Jésus-Christ dit à ses disciples de répondre oui et non, lorsqu'ils seront traduits devant les tribunaux, parce qu'il était nécessaire alors de les distinguer des païens qui juraient par leurs dieux; mais lorsque l'univers est devenu chrétien, il n'y a plus eu de raison pour que le chrétien se distinguât du chrétien : et ce serait une impiété, si ce n'était une folie, de prétendre que le chrétien, interrogé par la justice des hommes, qui n'est autre chose qu'une émanation de la justice de Dieu, ne peut pas, sans crime, prendre à témoin qu'il dit la vérité, Dieu qui est l'auteur de toute vérité. C'est cependant ce que pratique une secte d'orgueilleux insensés, qui se croient meilleurs et plus chrétiens que les autres, parce qu'ils désobéissent à la justice, en refusant le serment qu'elle a droit d'exiger des hommes; qui manquent aux égards que les hommes se doivent les uns aux autres, en ne se servant pas des signes extérieurs de bienveillance et d'estime convenus entre eux; qui ne rendent pas même au pouvoir de la société les respects qui lui sont dus, lui refusent les titres d'honneur que la société défère à la dignité de ses fonctions, et affectent de traiter avec la même familiarité et la même simplicité d'expression, le chef de la société et le dernier de ses membres.

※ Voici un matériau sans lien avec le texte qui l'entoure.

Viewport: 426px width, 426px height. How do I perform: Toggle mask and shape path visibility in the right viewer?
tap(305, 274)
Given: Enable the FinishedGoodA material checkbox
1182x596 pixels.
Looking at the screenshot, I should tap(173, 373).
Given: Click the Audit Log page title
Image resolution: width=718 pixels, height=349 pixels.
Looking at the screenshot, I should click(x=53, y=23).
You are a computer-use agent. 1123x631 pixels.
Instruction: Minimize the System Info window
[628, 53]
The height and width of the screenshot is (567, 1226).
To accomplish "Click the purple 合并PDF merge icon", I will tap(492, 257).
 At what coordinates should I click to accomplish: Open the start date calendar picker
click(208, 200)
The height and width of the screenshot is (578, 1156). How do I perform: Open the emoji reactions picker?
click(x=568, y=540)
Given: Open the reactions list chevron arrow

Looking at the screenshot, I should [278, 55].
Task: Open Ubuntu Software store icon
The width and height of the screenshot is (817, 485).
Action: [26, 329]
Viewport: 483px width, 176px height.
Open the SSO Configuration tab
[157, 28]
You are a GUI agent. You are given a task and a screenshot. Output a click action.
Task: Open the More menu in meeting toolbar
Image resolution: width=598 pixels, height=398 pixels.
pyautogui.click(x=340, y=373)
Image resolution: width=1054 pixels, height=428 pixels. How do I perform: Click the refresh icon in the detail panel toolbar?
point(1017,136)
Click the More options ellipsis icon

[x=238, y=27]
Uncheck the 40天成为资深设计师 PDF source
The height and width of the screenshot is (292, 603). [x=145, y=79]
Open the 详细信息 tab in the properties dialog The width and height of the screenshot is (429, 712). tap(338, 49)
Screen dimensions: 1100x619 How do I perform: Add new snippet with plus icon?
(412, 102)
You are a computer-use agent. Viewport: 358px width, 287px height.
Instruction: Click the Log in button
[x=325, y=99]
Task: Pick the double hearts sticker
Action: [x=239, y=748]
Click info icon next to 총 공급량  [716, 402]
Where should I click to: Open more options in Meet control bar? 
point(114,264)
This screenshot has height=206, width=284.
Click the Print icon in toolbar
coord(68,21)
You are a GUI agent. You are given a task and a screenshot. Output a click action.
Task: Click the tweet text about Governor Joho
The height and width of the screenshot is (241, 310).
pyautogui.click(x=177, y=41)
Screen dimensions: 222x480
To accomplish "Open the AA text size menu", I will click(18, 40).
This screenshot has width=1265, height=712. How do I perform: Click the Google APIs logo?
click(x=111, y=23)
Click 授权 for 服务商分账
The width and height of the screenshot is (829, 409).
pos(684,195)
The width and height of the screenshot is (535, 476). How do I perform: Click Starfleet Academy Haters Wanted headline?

C'est avec la même réflexion que quelques sectes ont rejeté, comme des inventions diaboliques, la liturgie et les habits sacerdotaux ; que l'Ecosse a été en feu pour l'usage du surplis, parce qu'effectivement on n'a pu trouver textuellement dans l'Evangile, que les apôtres célébrassent l'office en chape et en bonnet carré.

Ainsi la coutume d'administrer le baptême par aspersion a succédé insensiblement à celle de le donner par immersion, lorsque la religion chrétienne, née dans les pays chauds où

celte pratique était sans danger, a été répandue dans des climats plus froids, où elle pouvait avoir des inconvénients.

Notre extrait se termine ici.